The next weekend brought the World Premier Workshop (Act I) staging of Emily Clements’ Letters to Lily, a coming-of-age story, appropriately scheduled at the LGBTQ Center during Pride Month. Ms. Clements was buoyed by a built-in support group. Director Linda Lister and conductor Jennifer Bellor are two of her UNLV Music Department mentors, and the orchestration was created by her father. The large, local cast was headed by sopranos
Olivia Yokers and Claudia Affan in their OLV debuts. Talks backs with the creative team after each performance were very popular.
To close out the Women Composers Festival, Southern Nevada Music hosted BelleSongs, a recital featuring the composer of that song cycle, Lois Henry, and soprano Kara Grover, both new to our audiences. The program was filled with vibrant compositions from women, historic and living.
It was a pleasure to be back at the popular music venue, The Space, for January’s gothic murder mystery opera, Evan L. Snyder’s A Capacity for Evil. Co-librettist John Riesen is also a star tenor who thrilled opera lovers in the leading role, wonderfully abetted by mezzo-soprano Erin Gonzalez and debuting baritone, Andre Chiang. When COVID felled a tenor in the all-important villain’s role, Dylan (Proving Up) Morrongiello saved the day by learning (and expertly performing) the part in a week’s time. Evan, John, and Joshua Horsch conducted a lively Q&A after each show.
Having twice been rescheduled owing to the pandemic, the March production of D.J. Sparr, Mark Campbell, and Davis Miller’s Approaching Ali proved it was emphatically worth the wait. Bass Soloman Howard sang the work’s first production when he was just an Apprentice at Washington National Opera. Now a star at major international houses, including the Metropolitan, Soloman feels such a kinship with the title role and the legend, that we enticed him to reprise his Mohammad Ali on the boards of the Horn Theatre at the College of Southern Nevada. Native Las Vegas Vegan, baritone Brian James Myer (as real life author Davis Miller) matched hm note for note in scene after scene of vocal and emotional thrills. The composer and stars participated in a moderated discussion after the performances.
The OLV Outreach program offered one new themed concert and one longtime favorite. Robert and Shirley Kramer provided underwriting for the premiere edition of Voices Raised for Vets, an appreciative salute to those who served and those who serve. It featured a cast of five who performed selections from opera and operetta sung by or about soldier characters, as well as appropriate songs from Broadway shows and the American Songbook. A large appreciative audience attended at the Windmill Library Theatre.
The annual Holiday on Broadway musical revue found a congenial venue at Southern Nevada Music, and the event served as a “thank you” to our donors and special friends for their past support.
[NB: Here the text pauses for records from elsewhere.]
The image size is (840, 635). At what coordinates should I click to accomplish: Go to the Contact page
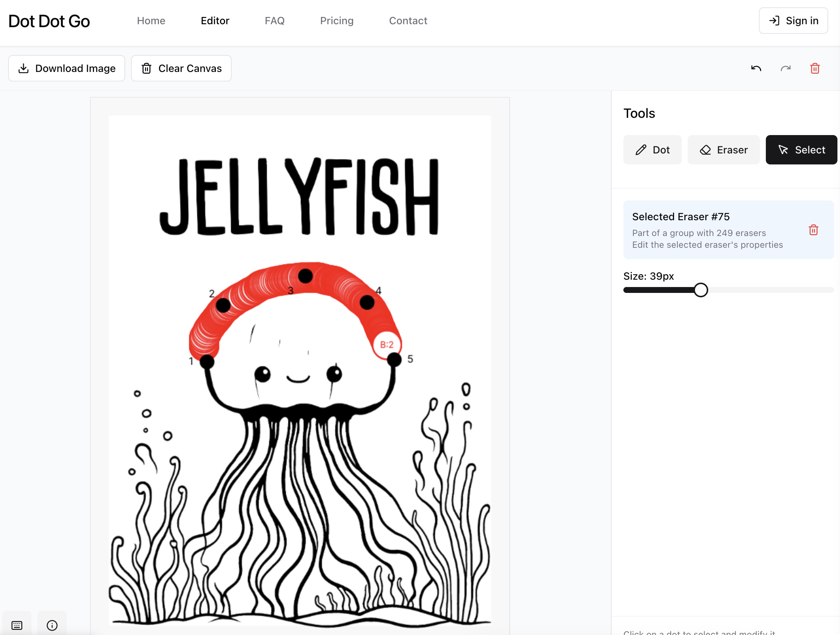click(x=408, y=21)
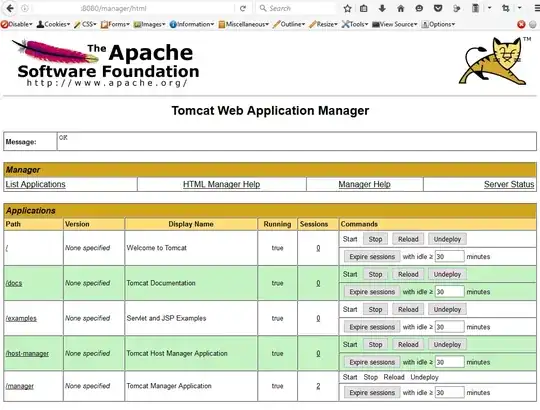This screenshot has width=540, height=410.
Task: Undeploy the /examples application
Action: coord(447,309)
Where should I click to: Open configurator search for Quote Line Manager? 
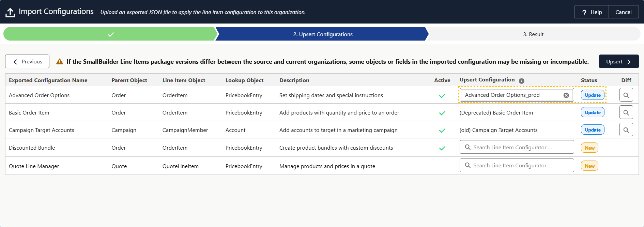click(516, 165)
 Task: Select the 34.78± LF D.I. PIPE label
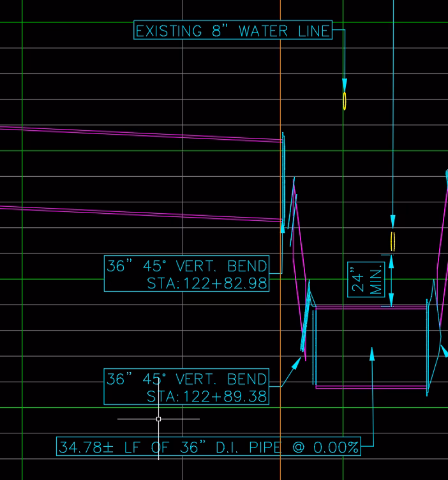click(x=209, y=447)
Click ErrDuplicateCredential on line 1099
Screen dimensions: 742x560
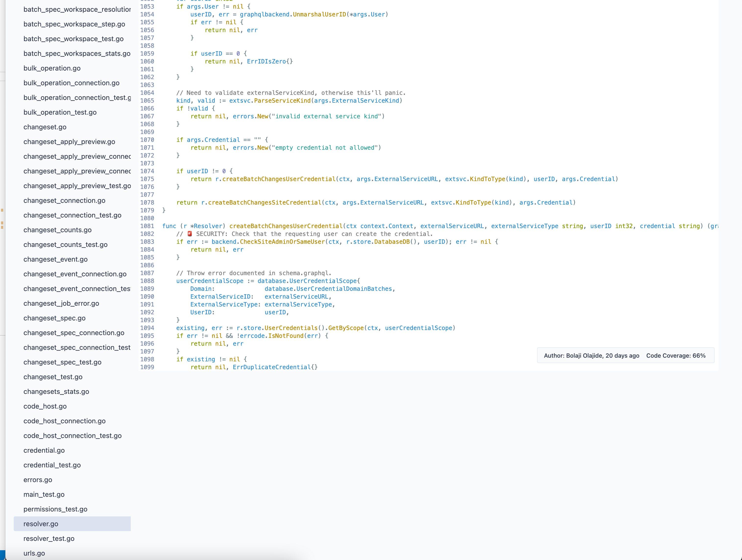[272, 367]
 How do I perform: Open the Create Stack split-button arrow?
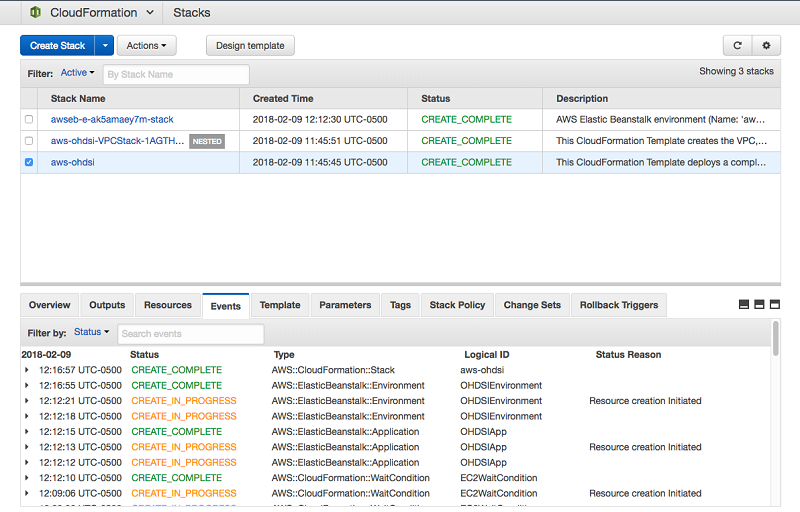(x=104, y=45)
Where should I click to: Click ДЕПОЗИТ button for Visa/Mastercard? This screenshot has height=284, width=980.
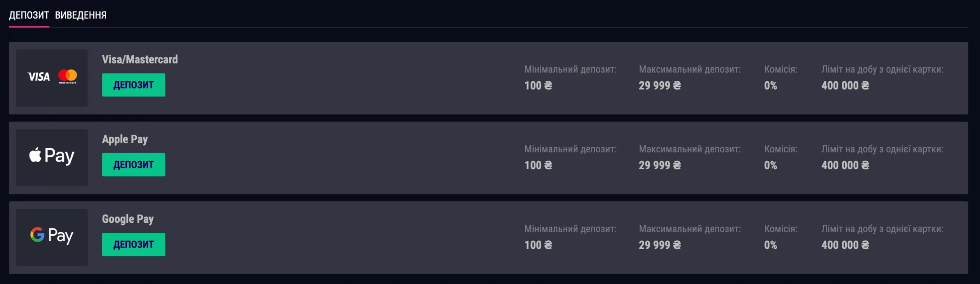pos(133,85)
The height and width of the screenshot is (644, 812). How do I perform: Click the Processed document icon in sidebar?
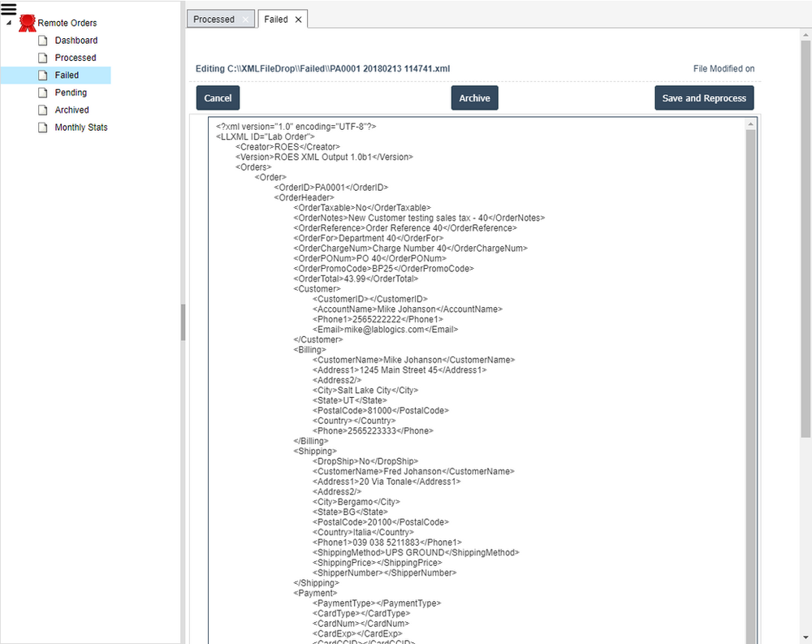coord(43,57)
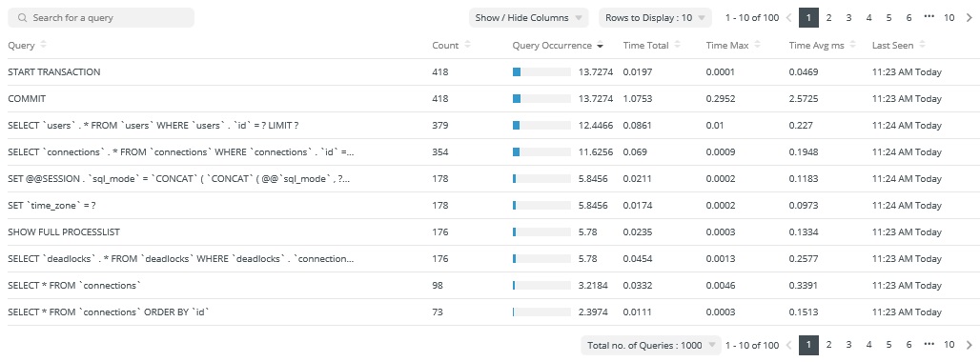This screenshot has width=980, height=362.
Task: Click the top pagination ellipsis
Action: pos(929,17)
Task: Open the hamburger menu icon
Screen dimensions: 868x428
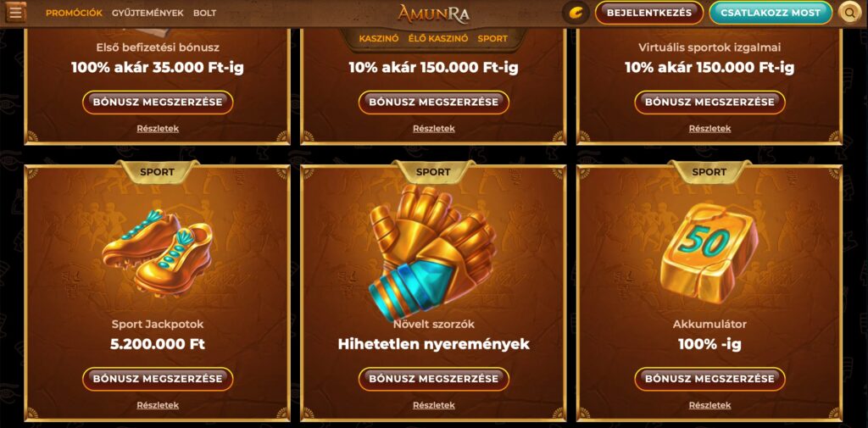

The Opera Las Vegas Youth Chorus was an especially popular component in the evening’s success.
Rounding out the season, Opera Las Vegas produced a widely praised gala, Paris Extraordinaire, at the Milano Ballroom in the M Resort and Casino in February. It was our first fund-raiser of this magnitude since 2020, and the lavish Silent Auction, dynamic entertainment, and first-rate catering and service impressed all in attendance.
Paris Extraordinaire was headed up by the tireless co-chairs, Chris and Anita Murray, our Trustees who also have our unending gratitude for their major gift that made the entire 2022-2023 season possible.
We can’t wait to share what’s in store for our upcoming Twenty-fifth Anniversary Season!